#### [Short exercise A]
In the listing, duplicate the lines from the one containing "The height and width of the screenshot is (434, 997)." through the one containing "Action: click(217, 104)", with both of those lines included.
:: Text passage
12. Compliance With Laws. Buyer shall comply with all laws and regulations applicable to the Products and Buyer’s use thereof, including, but not limited to, all applicable import and export laws and regulations. You represent and warrant that you are buying Products from the Website for your own personal use only, and not for resale or export.
13. No Waiver. Seller’s waiver of any breach of any provision contained in these Terms will not waive any other breach by Buyer. Seller’s delay or failure to enforce its rights under these Terms shall not be deemed a waiver of such rights.
14. Governing Law and Jurisdiction. These Terms and any dispute arising out of or related to these Terms or any Products shall be governed by the laws of the State of North Carolina, without regard to its conflicts of law rules. Buyer and Seller agree that these Terms are entered into in the State of North Carolina. BUYER HEREBY CONSENTS TO THE JURISDICTION OF ANY STATE COURT LOCATED WITHIN MECKLENBURG COUNTY, NORTH CAROLINA, OR ANY FEDERAL COURT LOCATED IN THE STATE OF NORTH CAROLINA, WITH REGARD TO ANY CLAIMS THAT MAY BE BROUGHT IN COURT CONSISTENT WITH SECTION 15 BELOW. BUYER AGREES THAT ALL SERVICE OF PROCESS MAY BE MADE BY REGISTERED OR CERTIFIED MAIL DIRECTED TO BUYER AT THE ADDRESS PROVIDED BY BUYER IN CONNECTION WITH BUYER’S ORDER. EXCEPT AS SET FORTH IN SECTION 15 BELOW, NOTHING IN THESE TERMS AFFECTS THE RIGHT OF SELLER TO SERVE LEGAL PROCESS IN ANY OTHER MANNER PERMITTED BY LAW OR TO BRING ANY ACTION OR PROCEEDING AGAINST BUYER IN THE COURTS OF ANY OTHER JURISDICTION THAT HAS JURISDICTION OVER BUYER. TO THE EXTENT PERMITTED BY LAW, BUYER HEREBY WAIVES TRIAL BY JURY AND WAIVES ANY OBJECTION THAT BUYER MAY HAVE BASED ON LACK OF JURISDICTION, IMPROPER VENUE OR FORUM NON CONVENIENS TO THE CONDUCT OF ANY PROCEEDING ARISING OUT OF OR IN CONNECTION WITH THESE TERMS.
::::
:: Stored data
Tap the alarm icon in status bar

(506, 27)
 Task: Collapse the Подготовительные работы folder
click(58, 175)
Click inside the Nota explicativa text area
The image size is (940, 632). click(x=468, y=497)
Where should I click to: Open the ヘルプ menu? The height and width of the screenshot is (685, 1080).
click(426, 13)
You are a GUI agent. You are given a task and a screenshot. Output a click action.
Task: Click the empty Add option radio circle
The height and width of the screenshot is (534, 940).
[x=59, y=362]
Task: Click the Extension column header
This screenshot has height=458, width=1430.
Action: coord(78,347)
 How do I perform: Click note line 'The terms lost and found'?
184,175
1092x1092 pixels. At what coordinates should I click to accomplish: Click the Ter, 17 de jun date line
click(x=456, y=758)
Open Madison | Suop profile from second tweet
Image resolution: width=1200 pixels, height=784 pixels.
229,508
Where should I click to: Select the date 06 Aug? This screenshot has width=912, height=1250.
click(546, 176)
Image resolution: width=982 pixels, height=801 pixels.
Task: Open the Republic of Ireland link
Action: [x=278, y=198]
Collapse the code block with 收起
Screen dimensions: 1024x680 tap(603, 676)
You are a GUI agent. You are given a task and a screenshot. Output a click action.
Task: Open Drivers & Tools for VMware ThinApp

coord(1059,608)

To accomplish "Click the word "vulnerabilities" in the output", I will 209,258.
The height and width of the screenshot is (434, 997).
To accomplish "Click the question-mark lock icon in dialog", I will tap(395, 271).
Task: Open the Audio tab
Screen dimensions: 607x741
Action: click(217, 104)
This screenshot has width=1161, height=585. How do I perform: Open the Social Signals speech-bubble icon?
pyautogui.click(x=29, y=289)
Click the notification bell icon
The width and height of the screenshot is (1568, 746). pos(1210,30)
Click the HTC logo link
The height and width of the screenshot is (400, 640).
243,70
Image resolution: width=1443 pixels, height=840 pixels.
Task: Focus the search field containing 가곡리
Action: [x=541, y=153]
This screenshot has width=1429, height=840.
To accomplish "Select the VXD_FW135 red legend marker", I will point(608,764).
::::
#### [Short exercise B]
Summarize the terms-of-sale passage in three sentences.

#### [Right answer A]
The height and width of the screenshot is (434, 997).
To accomplish "Click the question-mark lock icon in dialog", I will tap(395, 271).
Task: Open the Audio tab
Screen dimensions: 607x741
Action: click(217, 104)

#### [Right answer B]
The Buyer must comply with all laws and regulations that apply to the Products and their use, including import and export rules, and represents that the purchase is for personal use only, not for resale or export. The Seller's waiver of one breach does not waive any other breach, and delay or failure to enforce its rights is not a waiver of those rights. The Terms are governed by North Carolina law; the Buyer consents to the jurisdiction of state courts in Mecklenburg County or federal courts in North Carolina, agrees to service of process by registered or certified mail, and, to the extent permitted by law, waives trial by jury and objections based on jurisdiction, venue, or forum non conveniens.